Infrared spectroscopy has been employed to characterize adsorbed CO species under steadystate reaction conditions in the presence of H 2 and also under equilibrium adsorption conditions in the presence of He. During reaction, kinetic data were obtained simultaneously with ir spectra using a special ir reactor cell. Turnover frequencies on Pt were found to vary more than 100-fold as the support material varied, and the activity ranking of these catalysts was: Pt TiO 2 (SMSI) > Pt TiO 2 (LT) ≥ Pt η- Al 2 O 3 − Pt SiO 2- Al 2 O 3 > Pt SiO 2 . Two principal ir bands were observed on Pt—a high-frequency band between 2050 and 2080 cm −1 and a low-frequency band between 1780 and 1860 cm −1. Except for TiO 2-supported Pt, very similar behavior was observed, i.e., intense ir bands occurred which were nearly insensitive to temperature and the presence of H 2, and these catalysts exhibited strong bands under reaction conditions.

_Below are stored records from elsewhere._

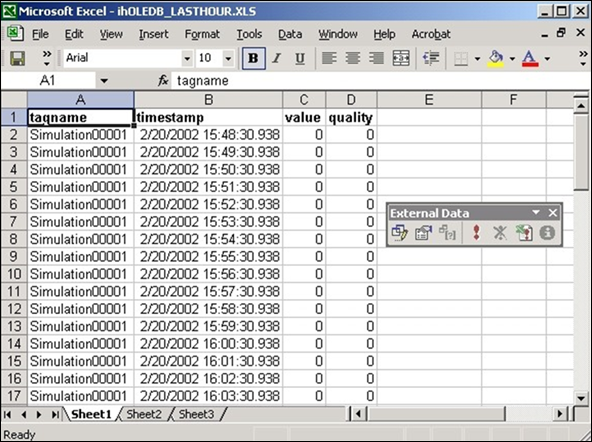Toggle Bold formatting button

click(253, 59)
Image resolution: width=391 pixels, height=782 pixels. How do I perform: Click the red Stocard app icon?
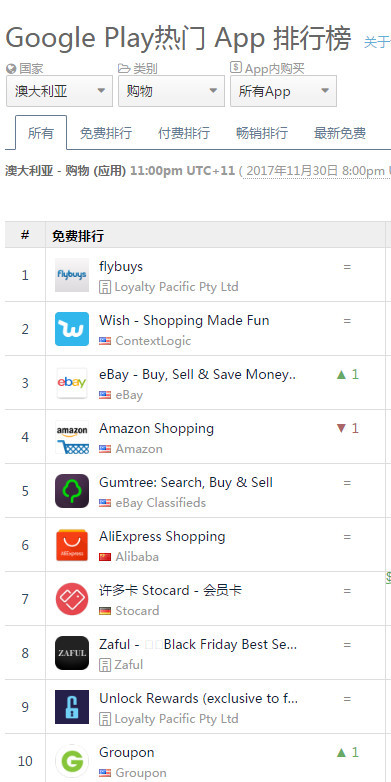pos(72,598)
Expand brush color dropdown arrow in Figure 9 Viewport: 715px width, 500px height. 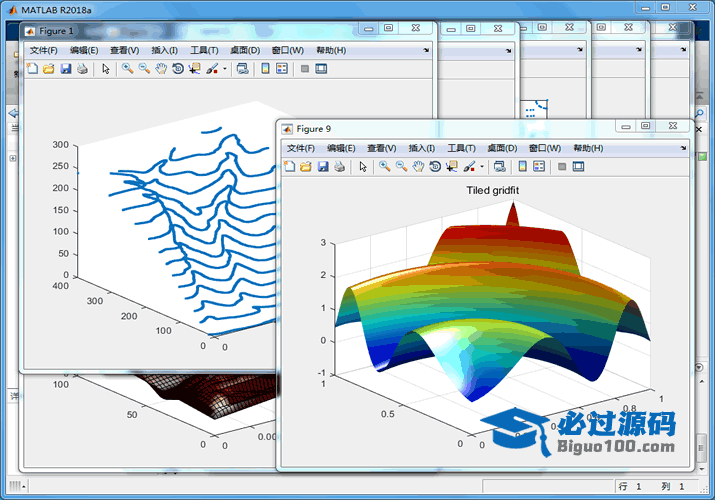[x=483, y=167]
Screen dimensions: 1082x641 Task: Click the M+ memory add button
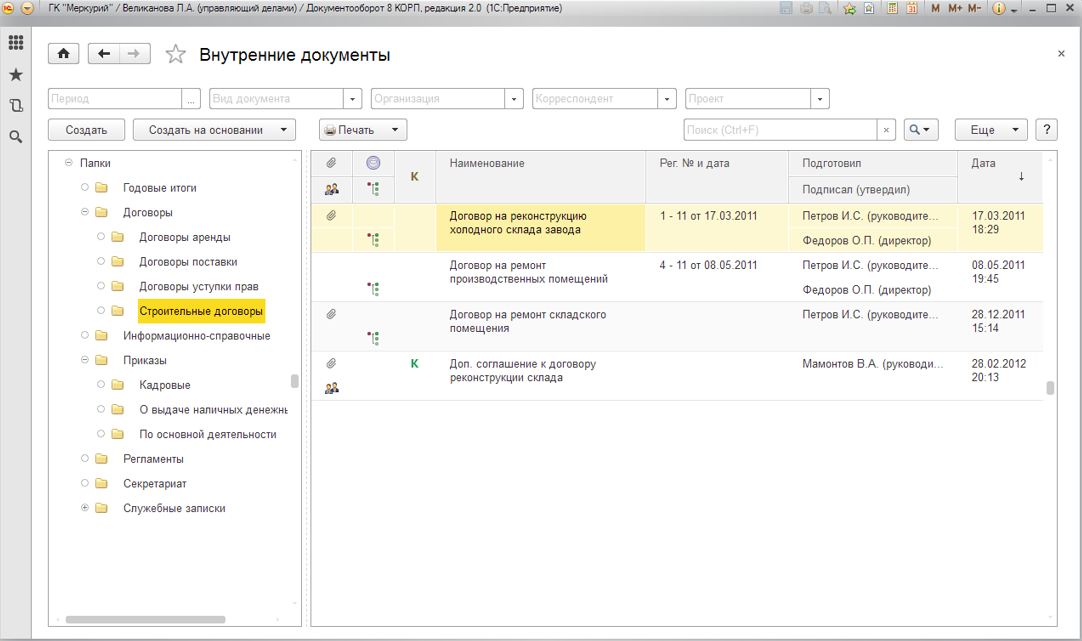[955, 8]
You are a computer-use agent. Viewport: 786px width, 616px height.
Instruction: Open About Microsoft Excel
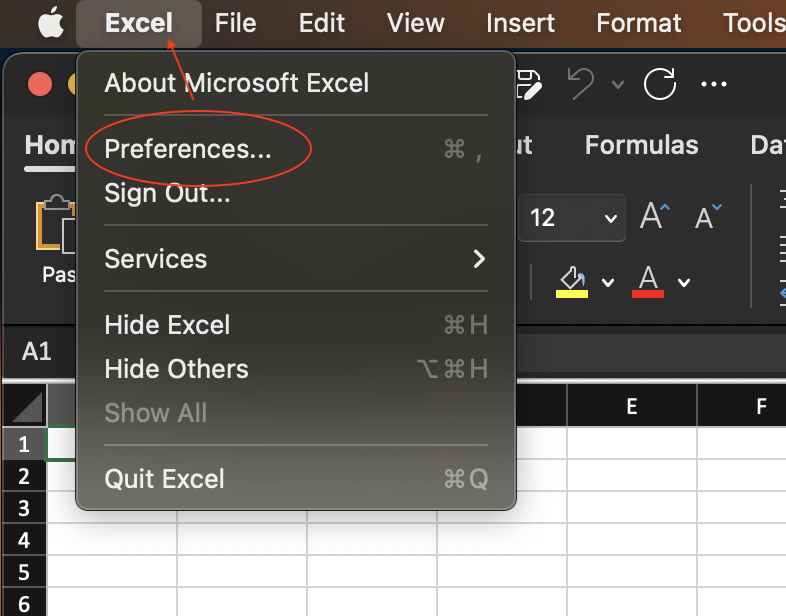(x=237, y=83)
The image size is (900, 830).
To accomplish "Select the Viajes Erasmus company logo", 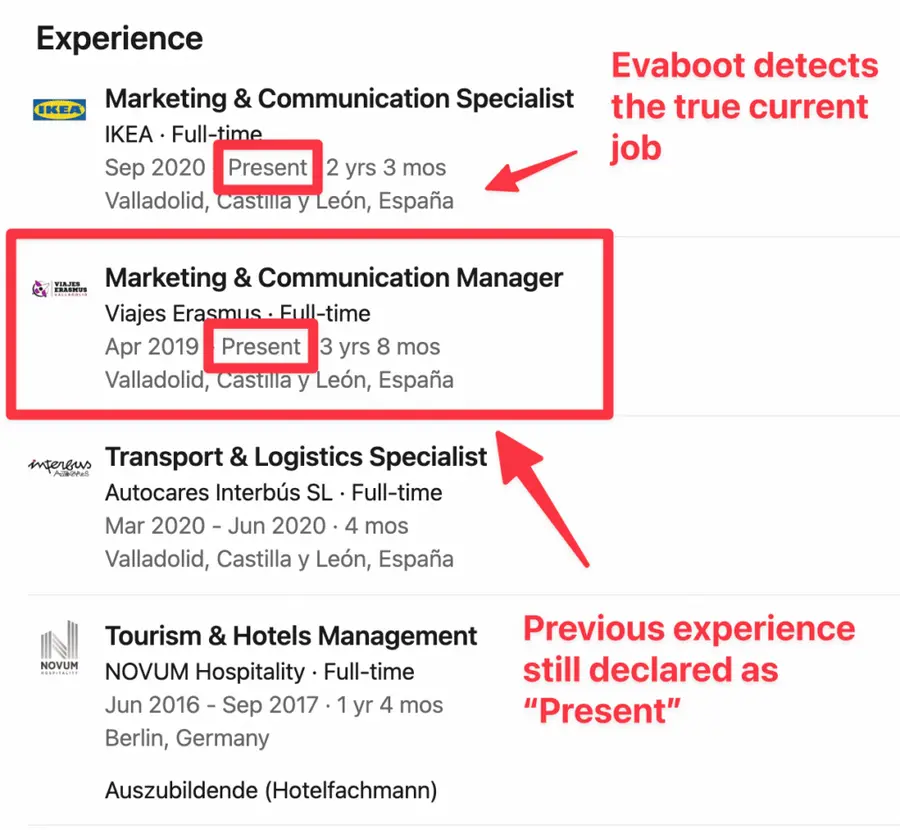I will (x=60, y=289).
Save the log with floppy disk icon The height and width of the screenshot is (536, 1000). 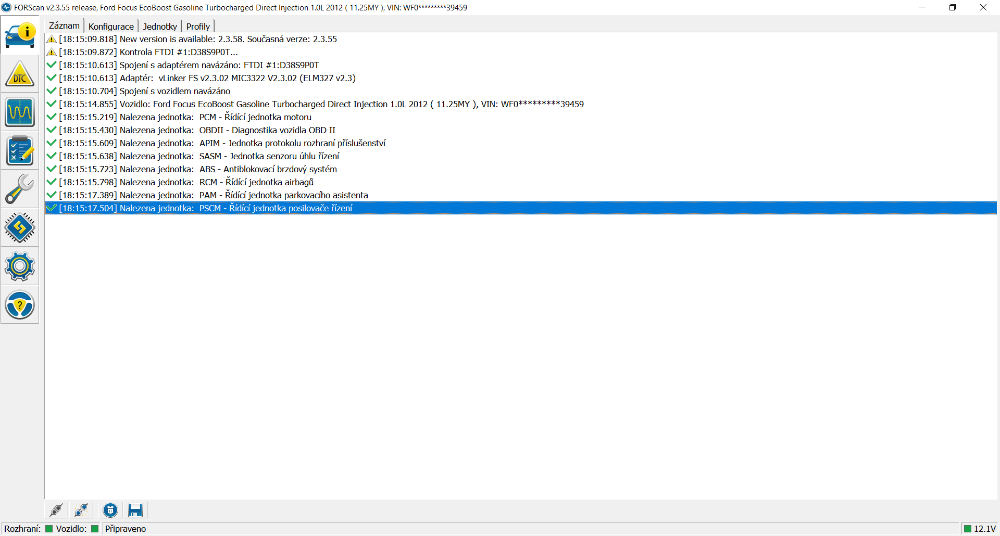pos(136,510)
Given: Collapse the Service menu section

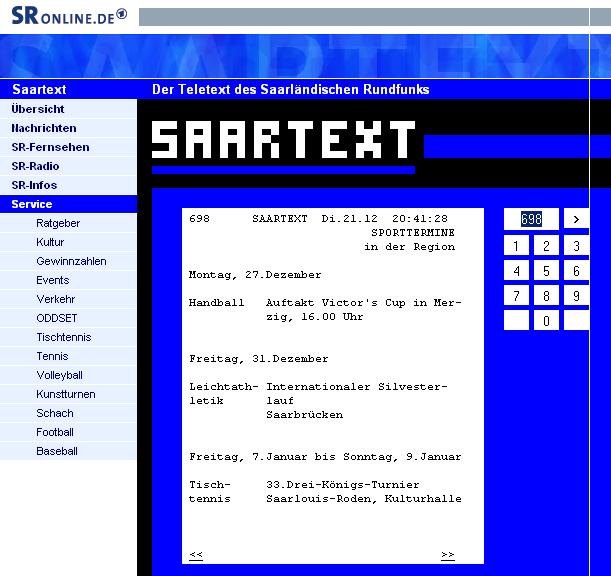Looking at the screenshot, I should (x=32, y=204).
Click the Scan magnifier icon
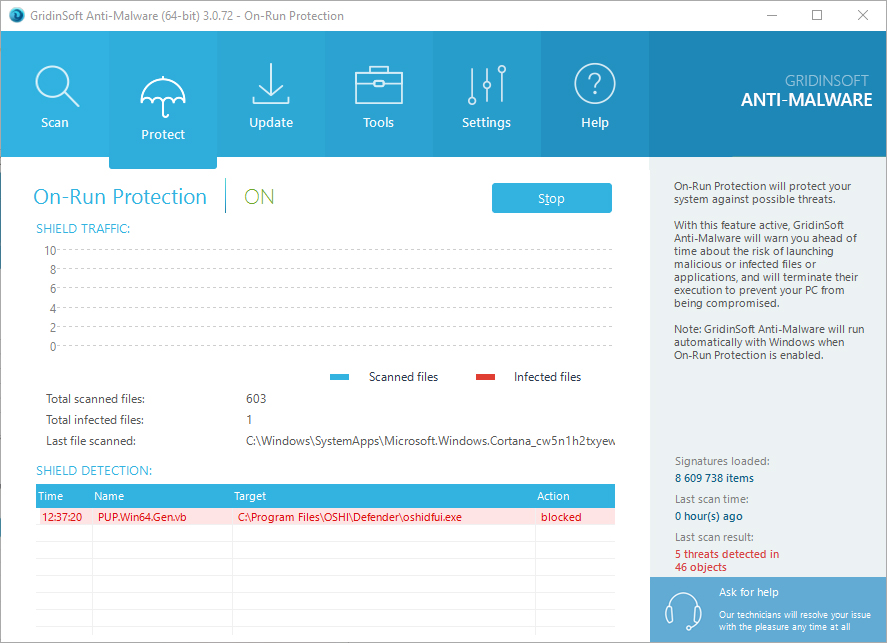Screen dimensions: 887x643 pos(55,87)
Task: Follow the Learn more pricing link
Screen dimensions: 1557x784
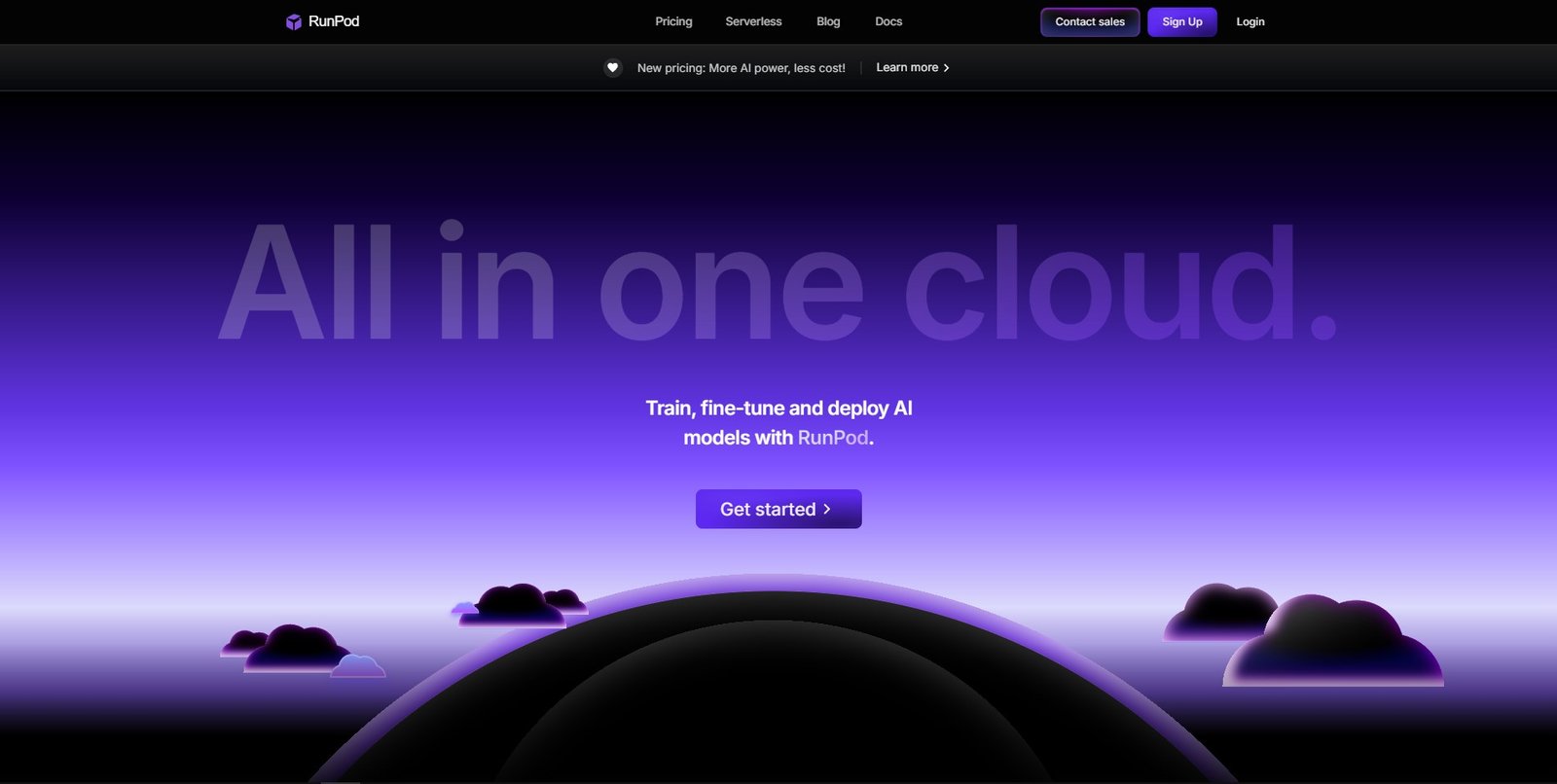Action: (x=907, y=67)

In contrast, the Pt TiO 2 (SMSI) catalyst showed almost no ir-detectable CO during reaction and, even more surprising, CO band intensities were also markedly reduced at 300 K by the presence of H 2. No obvious correlation was found between detectable CO species and specific activity; however, this study strongly infers that only a very small fraction of surface Pt atoms constitute active sites, and the higher activity occurring on the SMSI Pt TiO 2 catalyst is attributed to a weakened CO-metal bond resulting in more competitive H 2 chemisorption and higher surface concentrations of hydrogen under reaction conditions.